The Sephora Advent Calendar Scam Returns for the 2025 Holiday Season

The Sephora Advent Calendar scam is back and it’s spreading faster than ever. After circulating widely in 2024, the scam has resurfaced in time for the holiday season. This time, it combines WhatsApp messages, sponsored Facebook ads, and fraudulent websites to trick users across Europe.

People receive messages promising a free Sephora Advent Calendar 2025, complete with enticing photos and convincing branding. The message often includes a link that looks legitimate, such as:

https://sephora[.]fr@walinkr.cc/FNQeTPxB/?promo-calendrier-avent-2025.html

At first glance, it appears to point to Sephora’s French site, but everything before the “@” symbol is a decoy. The real domain is walinkr[.]cc, a fraudulent link used in phishing and malware campaigns.

How the Scam Works

Unlike last year, this year’s scam isn’t just spreading through fake sponsored ads; it’s  amplified by consumers who fall for the initial bait and forward the link to their WhatsApp contact lists.

Users receive a message or ad claiming they can win a “luxurious Sephora Advent Calendar 2025” by filling out a short survey.

The site, which copies Sephora’s branding, asks four easy questions, including “Have you heard of Sephora?” or “Would you recommend our products?”

Once users complete the quiz, they’re told they’ve “won” a calendar. To claim it, they must forward the link to all WhatsApp contacts, turning them into unwitting scam promoters.

After sharing the link, victims are redirected to fake checkout pages or subscription traps requesting personal details or payment information, which can later be exploited for identity theft or fraudulent charges.

Bitdefender Labs data show that this campaign is running in multiple countries, primarily:

The numbers reveal how the scammers tailor their content to European audiences, using localized languages and pricing to build trust.

Fake Ads Boost the Scam’s Reach

These fake ads mimic real promotions, using friendly, conversational language like:

“My sister works at a beauty store and told me about a secret offer before Christmas…”

Each ad includes stolen product photos, false testimonials, and localized currencies (€1.99, 35 lei, £10), making them seem more credible.
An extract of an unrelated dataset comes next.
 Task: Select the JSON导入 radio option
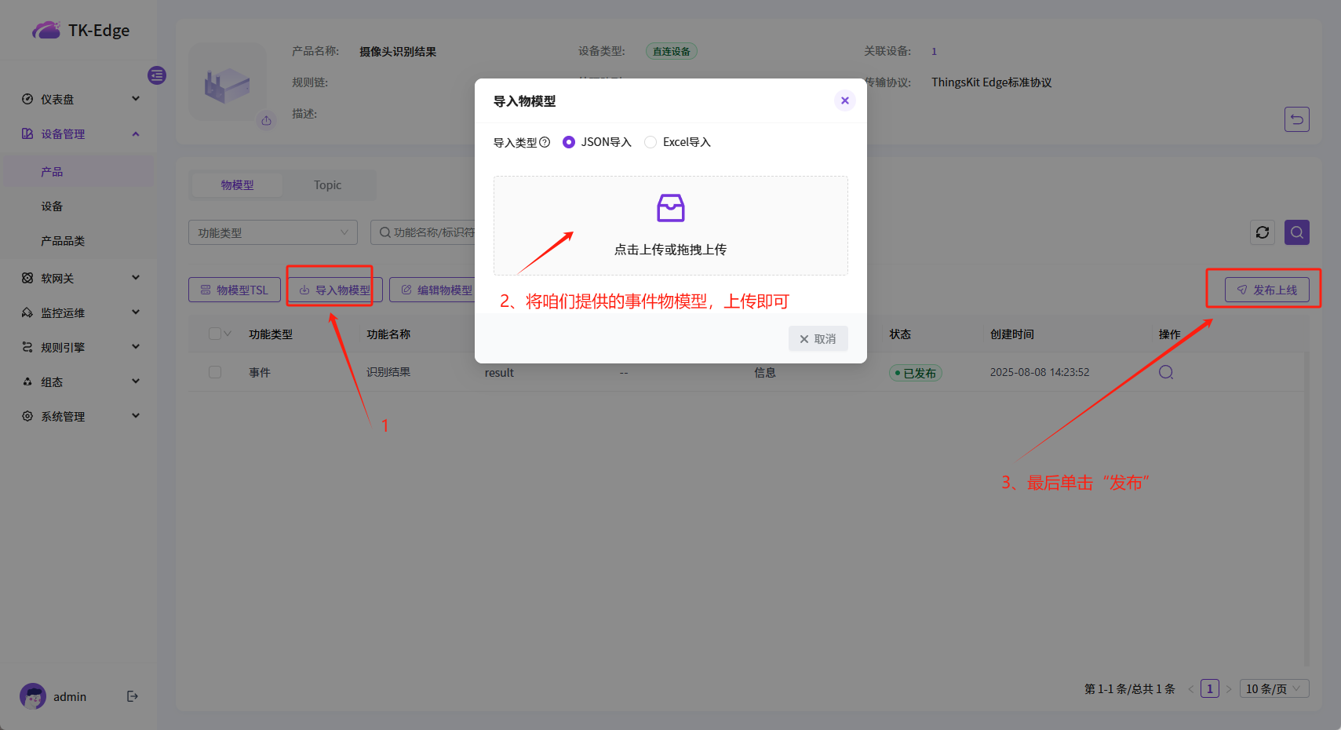coord(569,142)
Many even claim to be “limited-time offers” tied to Black Friday or “leftover stock” from last year’s Advent Calendars.

Sephora Confirms There’s No Giveaway or Promotion

After a flood of user reports, Sephora Romania publicly warned consumers that it is running no Advent Calendar giveaway, raffle, or promotion.

“We do not organize any contest, giveaway, or event offering an Advent Calendar. Please do not provide your contact details, card information, or other personal data.”

Sephora’s official communication channels remain limited to its verified website (sephora.ro, sephora.fr, sephora.es, etc.) and its official Instagram, Facebook, and TikTok pages.

How to Stay Safe from the Fake Sephora Advent Calendar Scams

1. Check the domain carefully. Official Sephora websites never include “@” in their URLs and always end in country domains like .fr, .ro, or .es.
2. Don’t click on suspicious links received via WhatsApp, Messenger, or social media comments.
3. Ignore “forward to friends” requests. This is a manipulation technique to make scams spread virally.
4. Use free tools like Bitdefender Scamio or Bitdefender Link Checker to verify suspicious links before clicking.
5. If you’ve clicked or shared the link:
   • Stop sharing it immediately.
   • Run a full scan on your device.
   • Change passwords on accounts linked to your phone or email.

We expect such attacks will likely increase as Black Friday and Christmas promotions ramp up.